Dr. Ken Kerber, a psychologist at Holy Cross College in Worcester, Massachusetts, sees student counseling as another area that lends itself to a computer's assistance. Together with Dr. Morton Wagman of the University of Minnesota, he developed the dilemma counseling system (DCS). "The computer is definitely not as talented as a human being in terms of communication and interaction," Kerber says. "But it is good at remembering and is an excellent aid in helping the student evaluate his or her values, then matching them to an occupation based on the data it has collected. A counselor would have a difficult time doing this." Wagman found in a study of subjects who used the system that they also enjoyed the independence granted by being able to solve personal problems on a computer.
The Dilemma counselling system (DCS) questionaire devised
by Drs. Ken Kerber and Morton Wagmam.
Developed for Control Data Corp.'s centralized PLATO system and originally intended as a tool for college counselors, DCS has come to be used by students independently at universities throughout the world. Its creators plan to adapt the program to personal computers in the near future. "It's a method of dealing with problems in a logical way," Kerber explains. The premise of DCS is that an obstacle faced by the college student-changing a major in junior year, for example-can be phrased in terms of a dilemma. DCS consists of introducing, explaining and practicing "dilemma phrasing" (the student formulates given problems as dilemmas-"If I do this, the result is a negative consequence") and "dilemma matrixing" (the student learns to extricate himself from the problem-"If I do this, the result won't necessarily lead to a negative consequence," followed by "How is it that if I do this it won't necessarily lead to a negative consequence?").

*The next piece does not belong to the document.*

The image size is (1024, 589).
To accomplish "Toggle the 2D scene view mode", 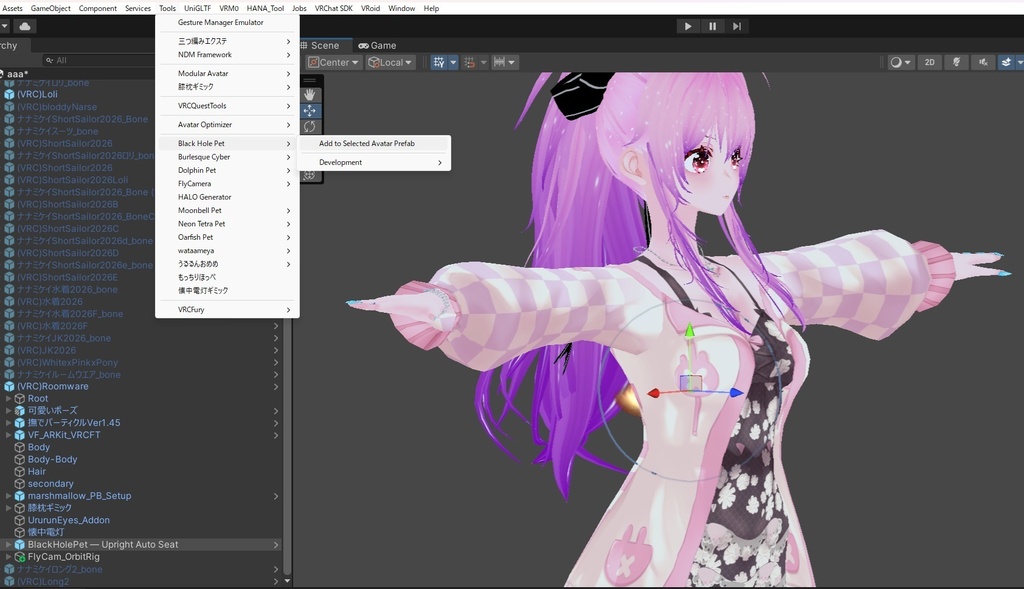I will [x=929, y=62].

In the final stage, students get to work on their own problems using the DCS technique.
In a study of over two hundred undergraduates to determine the attitudes of college students toward different computer applications, Kerber found that the subjects responded favorably to the use of a computer in quantitative applications (e.g., processing bills) and record keeping (e.g., storing information about criminals) but rejected decision-making applications, especially those involving decisions traditionally made by psychologists.

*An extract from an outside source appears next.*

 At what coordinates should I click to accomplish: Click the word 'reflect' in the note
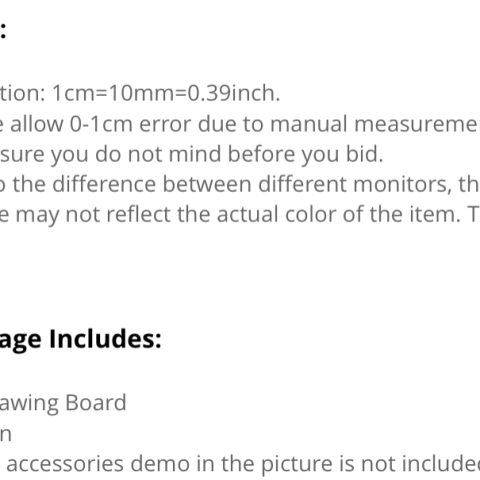138,214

Survey results indicate that a major fear regarding computers is the belief that they are dehumanizing. Kerber says in his report: "Weizenbaum suggested that computers should not be designed to make psychiatric, judicial and other important decisions about people because these tasks require interpersonal respect, human understanding and love. The respondents in this study seem to agree. . . ." Kerber believes that the use of computers "need not be dehumanizing, even in the case of psychological counseling" and points to the success of the DCS technique. But he does suggest that the humanizing/dehumanizing potential of computerized counseling be further explored.
For all the early successes of the personal computer in psychology, the machine itself has remained an adjunct to human counseling. In the words of Dr. Schwartz, "A computer in place of a human therapist is a long time in the future, if ever . . ."
One reason computers won't ever fully replace human therapists is that the latter will do their best to keep it from happening. Technological obsolescence is something therapists will fight tooth and nail to assure their very survival.
Here, too, Woody Allen was prescient. In his comedy act he spoke of the problems of the technologically unemployed. "My father worked for the same firm for twelve years," he confided. "They fired him and replaced him with a tiny gadget that does everything my father does-only better. The depressing thing is, my mother ran out and bought one, too."